New England is home not only to some of the oldest and largest university presses in the U.S. but to one of the most unique ones—University Press of New England, which represents a consortium of four colleges and universities. In recent years both Harvard and Yale University Press have celebrated their centennials, the MIT Press its golden anniversary.

At Yale, which publishes more than 400 books a year, Leo Damrosch’s Jonathan Swift: His Life and His World won the 2013 National Book Critics Circle Award for Biography, and danah boyd’s It’s Complicated, on how technology affects teen lives, has created what press director John Donatich calls “a maelstrom” of publicity. Since its February publication, boyd’s book has gone back to press four times for a total of 20,000 copies in print.

“Our list is consistently rich in the humanities, social sciences, and physical sciences: art, history, politics, international affairs, religion, literature, economics, media culture, natural sciences,” says Donatich. “We continue to refine our imprint strategy and see the market really making distinctions among the various kinds of books we publish.” Nor has the press ignored regional titles and collaborations.
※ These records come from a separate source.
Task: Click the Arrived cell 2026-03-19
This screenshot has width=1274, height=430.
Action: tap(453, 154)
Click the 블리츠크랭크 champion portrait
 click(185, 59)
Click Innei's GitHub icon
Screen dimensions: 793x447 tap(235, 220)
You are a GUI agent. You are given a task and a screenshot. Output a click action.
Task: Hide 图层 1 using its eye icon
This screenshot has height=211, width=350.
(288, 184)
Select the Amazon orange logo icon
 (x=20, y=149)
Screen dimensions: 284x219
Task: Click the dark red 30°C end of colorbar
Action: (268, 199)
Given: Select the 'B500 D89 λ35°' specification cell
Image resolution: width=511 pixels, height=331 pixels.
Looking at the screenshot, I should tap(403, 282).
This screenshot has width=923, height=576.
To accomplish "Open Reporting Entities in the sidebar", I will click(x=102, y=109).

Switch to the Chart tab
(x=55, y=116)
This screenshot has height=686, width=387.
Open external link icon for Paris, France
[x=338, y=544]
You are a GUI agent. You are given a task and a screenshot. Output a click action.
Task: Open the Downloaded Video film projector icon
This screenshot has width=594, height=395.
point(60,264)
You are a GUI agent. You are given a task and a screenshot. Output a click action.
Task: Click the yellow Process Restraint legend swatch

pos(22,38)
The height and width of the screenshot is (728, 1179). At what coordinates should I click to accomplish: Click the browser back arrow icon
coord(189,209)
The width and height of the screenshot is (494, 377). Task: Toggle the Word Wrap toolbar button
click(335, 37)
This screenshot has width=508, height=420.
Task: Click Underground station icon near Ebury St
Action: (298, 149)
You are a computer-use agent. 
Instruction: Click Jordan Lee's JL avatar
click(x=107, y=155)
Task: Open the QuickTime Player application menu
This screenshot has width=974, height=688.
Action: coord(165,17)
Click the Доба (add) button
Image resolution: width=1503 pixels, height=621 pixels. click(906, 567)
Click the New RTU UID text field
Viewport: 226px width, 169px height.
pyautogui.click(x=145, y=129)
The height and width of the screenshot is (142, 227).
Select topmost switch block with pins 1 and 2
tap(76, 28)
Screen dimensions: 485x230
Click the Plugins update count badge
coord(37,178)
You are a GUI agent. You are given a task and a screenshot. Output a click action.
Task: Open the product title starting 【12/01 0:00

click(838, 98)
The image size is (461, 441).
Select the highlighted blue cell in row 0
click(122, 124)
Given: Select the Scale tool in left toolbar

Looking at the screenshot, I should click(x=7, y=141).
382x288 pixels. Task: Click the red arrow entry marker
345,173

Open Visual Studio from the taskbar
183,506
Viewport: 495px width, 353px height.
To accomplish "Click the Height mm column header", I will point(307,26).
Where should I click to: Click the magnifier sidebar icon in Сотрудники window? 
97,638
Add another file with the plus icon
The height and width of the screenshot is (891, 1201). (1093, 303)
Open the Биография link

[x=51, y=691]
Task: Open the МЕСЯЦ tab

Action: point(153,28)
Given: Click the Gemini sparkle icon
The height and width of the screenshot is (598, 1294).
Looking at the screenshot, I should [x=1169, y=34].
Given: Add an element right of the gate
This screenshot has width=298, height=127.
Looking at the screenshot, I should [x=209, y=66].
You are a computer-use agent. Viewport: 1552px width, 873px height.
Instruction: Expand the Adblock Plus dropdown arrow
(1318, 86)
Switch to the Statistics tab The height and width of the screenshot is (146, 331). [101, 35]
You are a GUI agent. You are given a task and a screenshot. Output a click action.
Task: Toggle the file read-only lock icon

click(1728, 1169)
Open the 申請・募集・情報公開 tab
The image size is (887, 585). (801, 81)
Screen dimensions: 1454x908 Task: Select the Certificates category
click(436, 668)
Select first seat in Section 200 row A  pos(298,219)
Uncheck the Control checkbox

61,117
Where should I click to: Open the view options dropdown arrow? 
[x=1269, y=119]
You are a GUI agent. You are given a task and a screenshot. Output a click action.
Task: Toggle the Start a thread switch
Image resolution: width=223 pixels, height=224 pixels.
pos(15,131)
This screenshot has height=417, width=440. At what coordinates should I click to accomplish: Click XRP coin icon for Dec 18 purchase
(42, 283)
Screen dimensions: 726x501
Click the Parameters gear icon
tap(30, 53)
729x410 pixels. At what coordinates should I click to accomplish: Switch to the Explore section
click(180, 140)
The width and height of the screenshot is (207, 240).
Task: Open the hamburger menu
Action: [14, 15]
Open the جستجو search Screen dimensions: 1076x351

Its co-publication partners include the Yale University Art Gallery, the Yale Center for British Art, and the Beinecke Rare Book and Manuscript Library, and it will copublish a history of the Eugene O’Neill Theater Center, Jeffrey Sweet’s The O’Neill, in May.

For Harvard, which will publish 190 books in 2014, up slightly from years past, the regional influence can be felt in its approach to publishing. “Fealty to tradition is a New England characteristic, and the continued flourishing of such venerable projects as the Loeb Classical Library, founded in 1911, and our overall publishing program’s longstanding strengths in the sciences, humanities, and social sciences suggest that it’s a trait we share,” said publicity manager Phoebe Kosman.

She also attributes some of the press’s new digital projects, including the Digital Loeb Classical Library slated to launch this fall and last year’s digital Dictionary of American Regional English to the “energizing effect” of Boston as a tech center. But Harvard’s list is by no means regional. In spring 2015, it will begin releasing the first titles in the Murty Classical Library of India, which makes the great works of India accessible to English-language readers for the first time.

MIT, which is located in the heart of Cambridge’s Tech Square, has also benefited from the area’s talent and creativity, according to editorial director Gita Manaktala. “We’re very lucky to be based at MIT, where so many remarkable collaborations happen, and sometimes they even produce books,” she says, pointing to the recently released The Atlas of Economic Complexity, which resulted from the collaboration of Ricardo Hausmann and his colleagues at Harvard’s Center for International Development and César Hidalgo at MIT’s Media Lab. “Overall, we do strive to reflect some of the ferment and dynamism of MIT. And it’s exciting to see the global uptake of ideas that were conceived and nurtured here. As publishers we have the chance to be part of that process,” Manaktala says.

The press, which will publish 228 books this year, just introduced a series of DRM-free digital excerpts, one-to-three chapters in length, from 50 books on its list, MIT Press BITS. Other upcoming titles include Nathan Eagle and Kate Greene’s Reality Mining: Using Big Data to Engineer a Better World (fall 2014) and Umberto Eco’s How to Write a Thesis (spring 2015), which was first published in Italy in 1977 and has never before been translated into English. The press also has several space titles on its list, including David Meerman Scott and Richard Jurek’s Marketing the Moon, which it is cross-promoting with several other university presses through a newly launched website, University Presses in Space (www.upinspace.org).

At UPNE, publishing is very much a group effort that includes support from indie booksellers, who consult on acquisitions, explains Barbara Briggs, who handles publicity and subsidiary rights for the press, which publishes 30 books a season plus distributed titles. Because of its growing success nationally, this spring UPNE launched its first trade imprint in nearly 20 years, ForeEdge, with James W. Graham’s Victura: The Kennedys, a Sailboat, and the Sea.